— WRITTEN TASK —
Format each line of the data below as a Markdown table with the columns "No." and "Line", numbering the rows and skipping blank lines. Leave the pictures out.

— DATA —
»»

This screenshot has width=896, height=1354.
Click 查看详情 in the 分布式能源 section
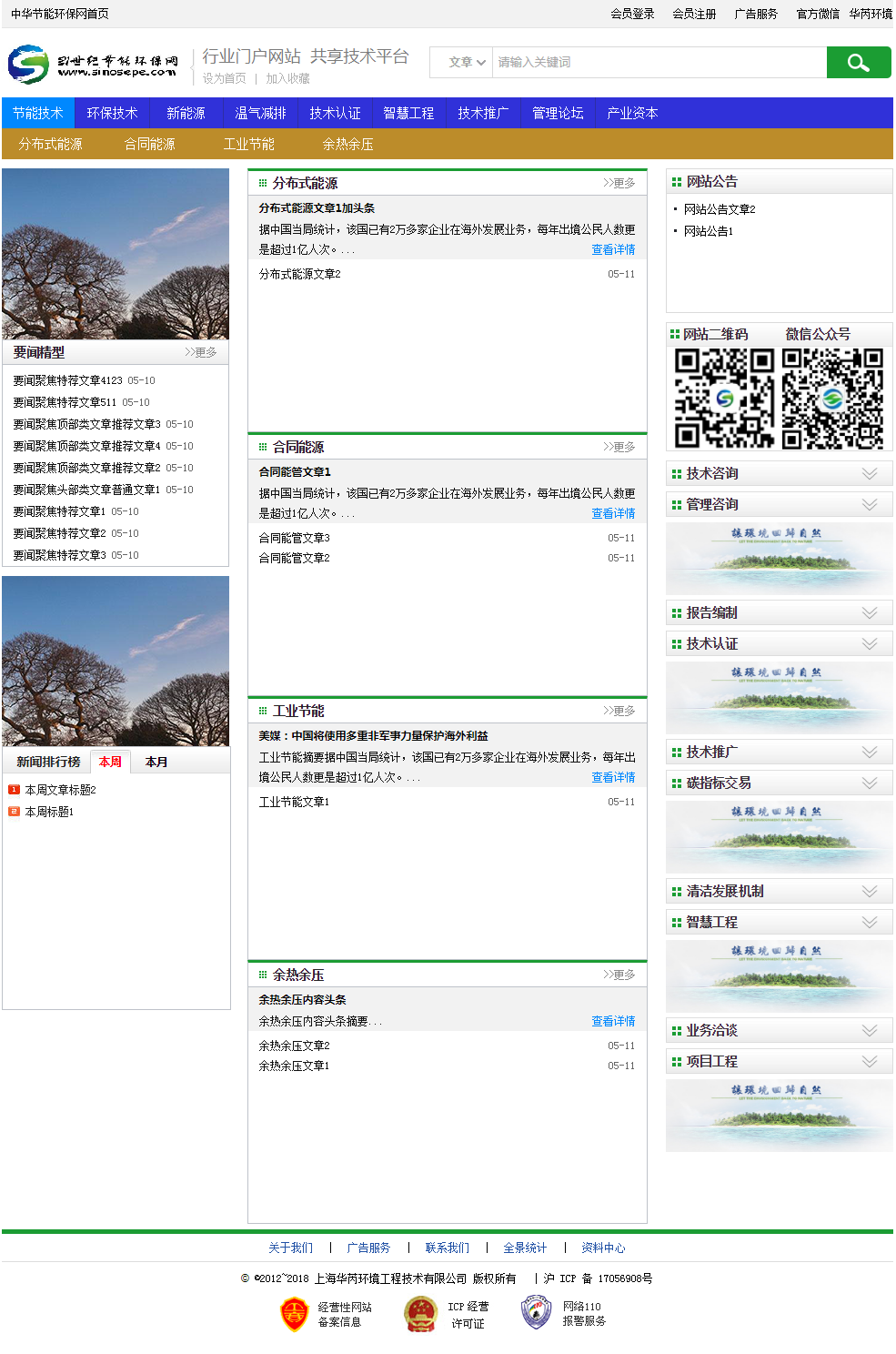point(613,249)
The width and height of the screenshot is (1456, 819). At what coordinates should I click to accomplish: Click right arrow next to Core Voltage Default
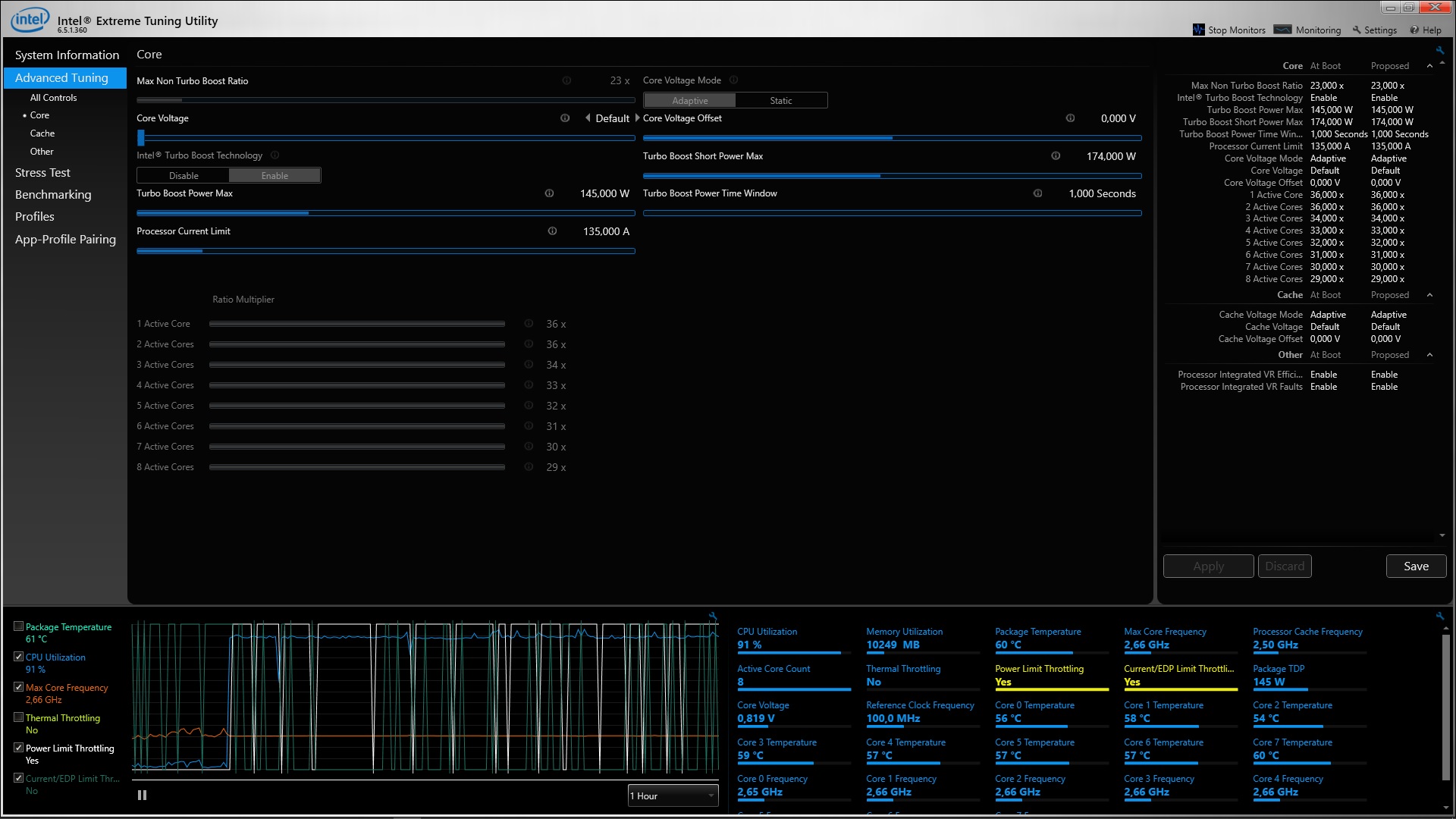click(x=637, y=118)
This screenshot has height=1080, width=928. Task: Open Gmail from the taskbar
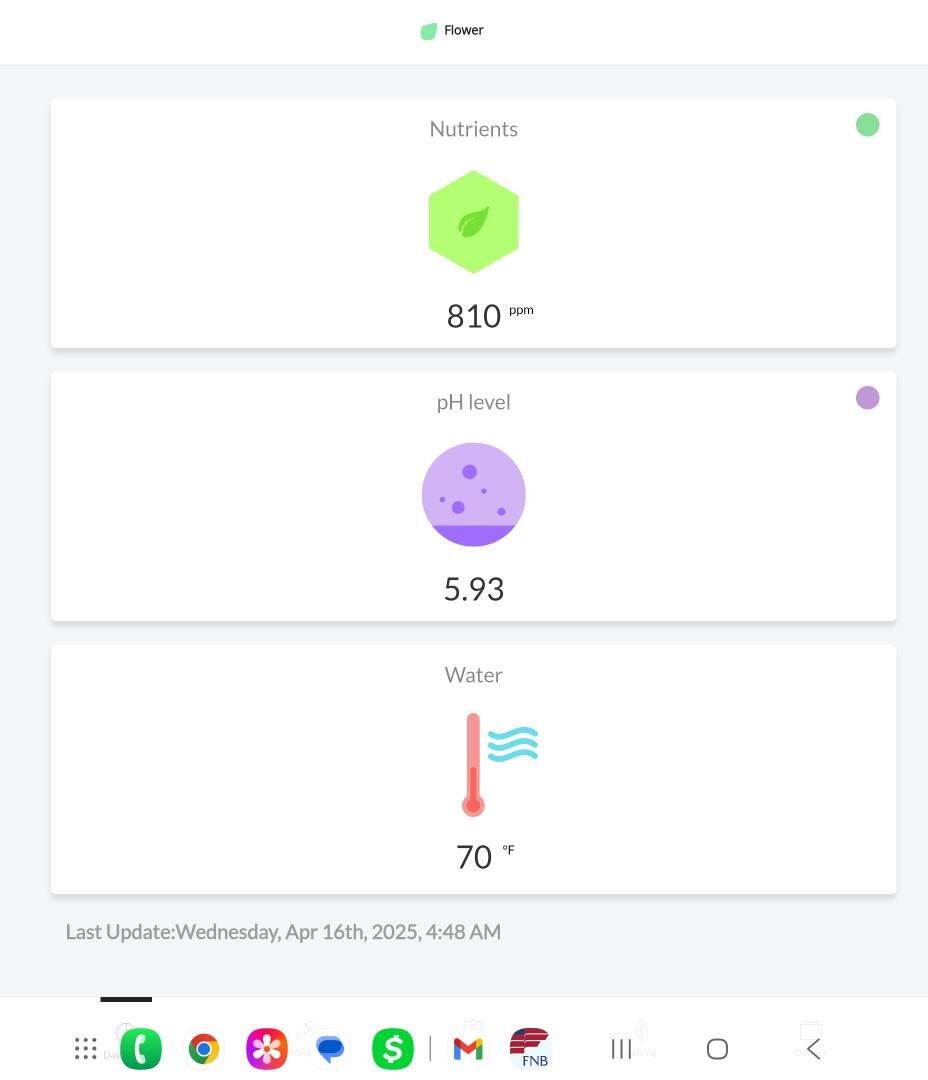[x=468, y=1049]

««

— ANSWER TO THE EXERCISE —
| No. | Line |
|---|---|
| 1 | This screenshot has width=896, height=1354. |
| 2 | Click 查看详情 in the 分布式能源 section |
| 3 | point(613,249) |
| 4 | The width and height of the screenshot is (1456, 819). At what coordinates should I click to accomplish: Click right arrow next to Core Voltage Default |
| 5 | click(x=637, y=118) |
| 6 | This screenshot has height=1080, width=928. Task: Open Gmail from the taskbar |
| 7 | [x=468, y=1049] |